这天快放学,桑渴收拾书包,突然看见夹在书本中间的那张游泳馆门票。
裴行端每年都会报名游泳比赛,今年也不例外,桑渴每次都会被他逼着去看。
但同样,他每次都没有让桑渴失望过,连续五年都到拿到了体育馆私人举办的比赛的金奖。
淡蓝色的票据,票根已经有些皱巴了,桑渴定定看了两眼,突然拼命想将票变皱的地方抹平。
这是裴行端给她的。
但是努力了好半天,手只要一松开,票根仍旧有些皱,桑渴手里拿着门票,记忆倏忽间飘得有些远。
其实,她小时候怕过一段时间的水,后来是被裴行端强制带去学了游泳,原本她只会在河边绑线钓鱼,现在已经能在水里面游很久,也没再怕过水。

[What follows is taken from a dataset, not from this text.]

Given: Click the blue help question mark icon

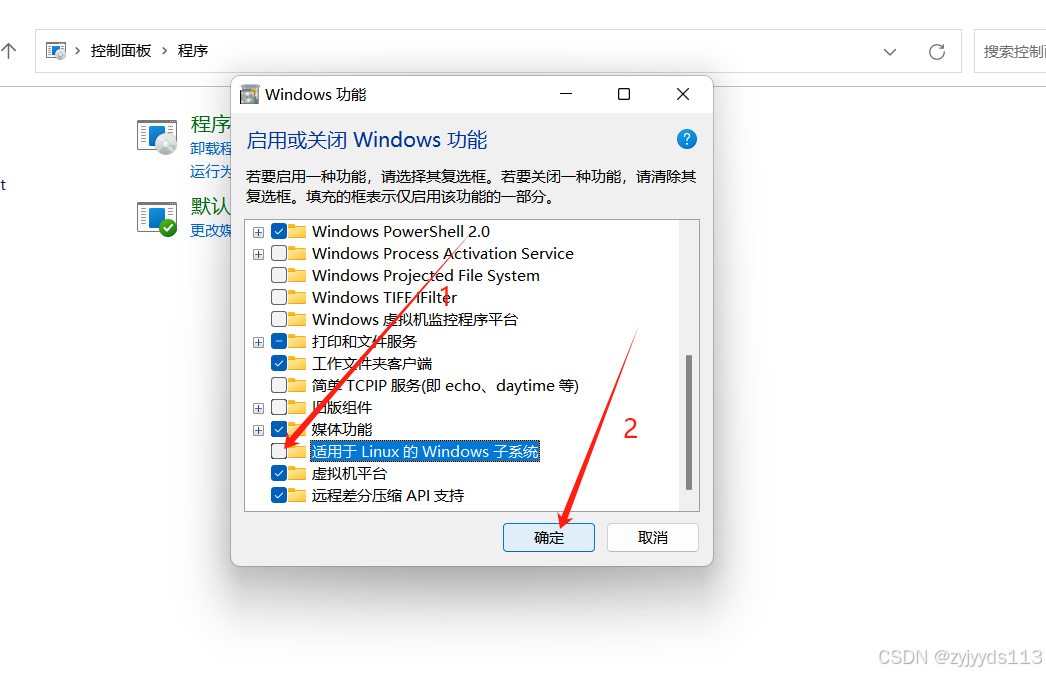Looking at the screenshot, I should (686, 139).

她还在发呆,教室里的人都快走光了,蒋兰是第一个跟她说再见的。
突然,她身侧的椅子被人划开,紧接着裴行端大摇大摆地朝蒋兰的位置上一坐,直接对她说:“桑渴,你哄哄我。”
桑渴闻声,冷不丁回过神,头朝左边侧——
只见裴行端一只手撑着下巴,正一瞬不瞬,自上而下盯着她瞧。
他的领口纽扣没扣,衣领大开着,这么些天一直学她穿校服。
下面轻易露出细腻瘦削的锁骨,整个人表情淡淡的,但是眉宇间又似有若无萦绕着玩味、还有点,似乎是不爽的意味。
教室里三三两两,就只剩下几个打扫卫生的学生。
见桑渴小傻子似的呆呆站着不动,裴行端懒得废话,直接就将她一把扯坐下,然后将她的头朝桌面上按压,他也将头靠在桌面上,就像是在午休,同桌之间头靠头一样。

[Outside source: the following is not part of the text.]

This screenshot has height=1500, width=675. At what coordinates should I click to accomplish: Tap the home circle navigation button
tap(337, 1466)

他维持着桑渴,维持着他自己这个动作,把刚才的话又重复了一遍,语带渴求与强迫:
“桑渴。”
“我被人欺负了。”
“你哄哄我。”
桑渴的脑袋被裴行端五指压着,一瞬间的变故,她血压低,上下势的转变,脑袋一瞬间变得晕乎乎。
眼睛也瞬间变得朦胀,看不清,只知道面前是裴行端黑皴皴,好看的一双桃花眼,本能地说:
“不气,不气。”
“端端不气。”
“我喜欢你。”
恍然来到了幼时。
这下轮到裴行端,彻底愣住了。
桑渴答应过裴行端,她一定会去看他比赛。